## [DIRECTIONS]
Copy out the entire PineAPPL issue thread below, word for word and with nothing changed.

## [TEXT EXCERPT]
****************

NNPDF / pineappl

PineAPPL is not an extension of APPLgrid
https://nnpdf.github.io/pineappl/
GNU General Public License v3.0
12 stars 3 forks source link

PineAPPL file format and backwards compatibility issues #83

Closed cschwan closed 2 years ago

cschwan commented 2 years ago

Backwards compatibility

First, let's define backwards compatibility:

Grid::read must be able to read all generated PineAPPL grids if they were generated using a released version of PineAPPL. Released versions are the ones on the Releases page.

PineAPPL file format

PineAPPL doesn't have a dedicated file format, but instead relies on serde for (de)serialization and on bincode for actually writing bytes to and from files. This has the disadvantage that, for the sake of backwards compatibility, every struct that has the #[derive(Deserialize,Serialize)] attributes must never be changed ever, and the only flexibility is adding further kinds of enums; that's the reason why there are multiple versions of a struct as V1 and V2 variants.

****************

Text and element pointing rows:
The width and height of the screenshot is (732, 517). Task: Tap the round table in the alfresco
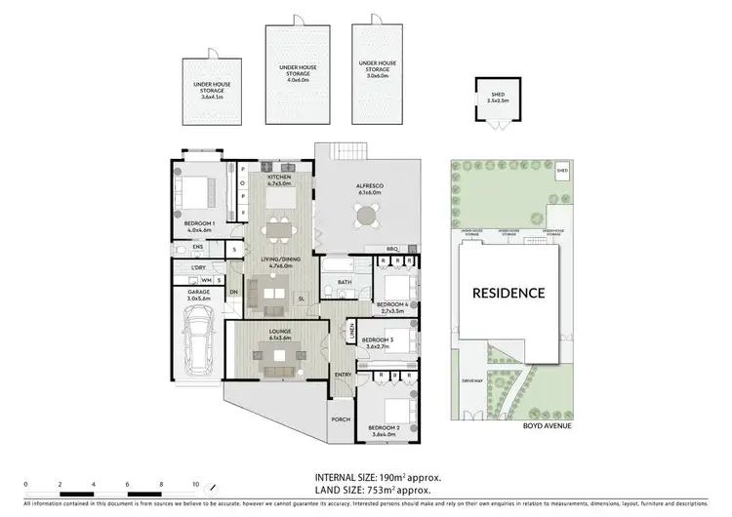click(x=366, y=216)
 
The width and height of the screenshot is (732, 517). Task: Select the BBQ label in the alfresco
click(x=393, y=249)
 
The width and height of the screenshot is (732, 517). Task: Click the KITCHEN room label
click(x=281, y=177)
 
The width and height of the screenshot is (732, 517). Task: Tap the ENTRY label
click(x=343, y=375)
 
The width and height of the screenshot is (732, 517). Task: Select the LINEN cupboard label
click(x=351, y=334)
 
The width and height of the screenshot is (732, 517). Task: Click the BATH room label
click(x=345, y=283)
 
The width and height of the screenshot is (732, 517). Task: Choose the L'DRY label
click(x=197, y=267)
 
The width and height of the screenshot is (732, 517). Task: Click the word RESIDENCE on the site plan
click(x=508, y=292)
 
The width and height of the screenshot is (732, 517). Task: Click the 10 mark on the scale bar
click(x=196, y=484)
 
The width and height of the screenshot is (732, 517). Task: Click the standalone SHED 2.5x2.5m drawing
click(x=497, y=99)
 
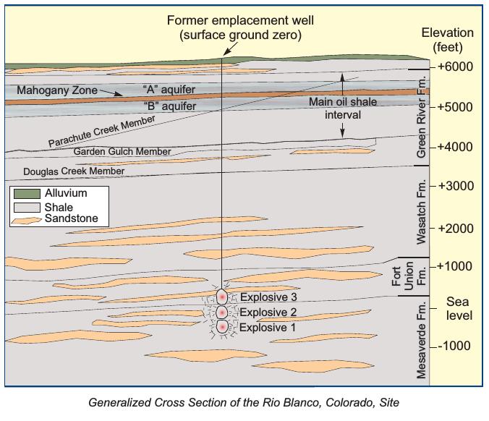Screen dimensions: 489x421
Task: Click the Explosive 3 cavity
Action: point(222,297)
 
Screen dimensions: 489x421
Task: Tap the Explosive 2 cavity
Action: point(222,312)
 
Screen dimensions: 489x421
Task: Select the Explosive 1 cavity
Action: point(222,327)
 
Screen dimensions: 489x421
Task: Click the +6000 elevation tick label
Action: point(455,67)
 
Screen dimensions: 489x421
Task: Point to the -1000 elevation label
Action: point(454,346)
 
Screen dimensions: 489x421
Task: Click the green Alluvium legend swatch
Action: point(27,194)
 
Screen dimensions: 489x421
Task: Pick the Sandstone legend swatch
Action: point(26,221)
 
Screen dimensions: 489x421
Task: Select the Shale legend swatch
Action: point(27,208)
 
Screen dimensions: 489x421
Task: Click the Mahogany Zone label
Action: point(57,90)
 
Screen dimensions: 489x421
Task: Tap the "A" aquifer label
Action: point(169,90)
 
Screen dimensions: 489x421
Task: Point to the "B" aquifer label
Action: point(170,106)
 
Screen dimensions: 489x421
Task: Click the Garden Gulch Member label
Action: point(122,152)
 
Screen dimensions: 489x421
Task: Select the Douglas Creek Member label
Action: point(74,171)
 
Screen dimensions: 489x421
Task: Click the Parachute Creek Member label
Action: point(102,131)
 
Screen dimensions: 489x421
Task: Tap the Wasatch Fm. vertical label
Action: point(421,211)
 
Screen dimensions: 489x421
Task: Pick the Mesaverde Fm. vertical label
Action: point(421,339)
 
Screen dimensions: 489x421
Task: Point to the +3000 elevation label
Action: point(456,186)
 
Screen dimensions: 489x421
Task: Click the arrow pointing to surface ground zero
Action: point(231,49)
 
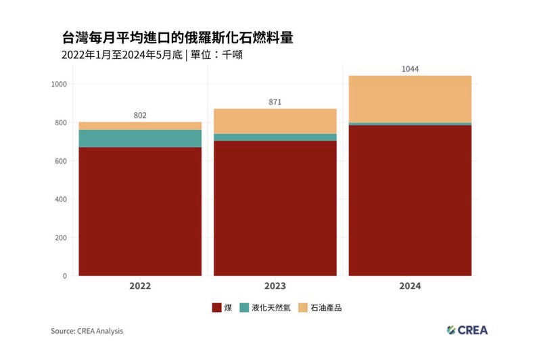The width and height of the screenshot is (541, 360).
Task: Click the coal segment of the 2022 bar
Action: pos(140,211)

****************

## [EXERCISE ANSWER]
NNPDF / pineappl

PineAPPL is not an extension of APPLgrid
https://nnpdf.github.io/pineappl/
GNU General Public License v3.0
12 stars 3 forks source link

PineAPPL file format and backwards compatibility issues #83

Closed cschwan closed 2 years ago

cschwan commented 2 years ago

Backwards compatibility

First, let's define backwards compatibility:

Grid::read must be able to read all generated PineAPPL grids if they were generated using a released version of PineAPPL. Released versions are the ones on the Releases page.

PineAPPL file format

PineAPPL doesn't have a dedicated file format, but instead relies on serde for (de)serialization and on bincode for actually writing bytes to and from files. This has the disadvantage that, for the sake of backwards compatibility, every struct that has the #[derive(Deserialize,Serialize)] attributes must never be changed ever, and the only flexibility is adding further kinds of enums; that's the reason why there are multiple versions of a struct as V1 and V2 variants.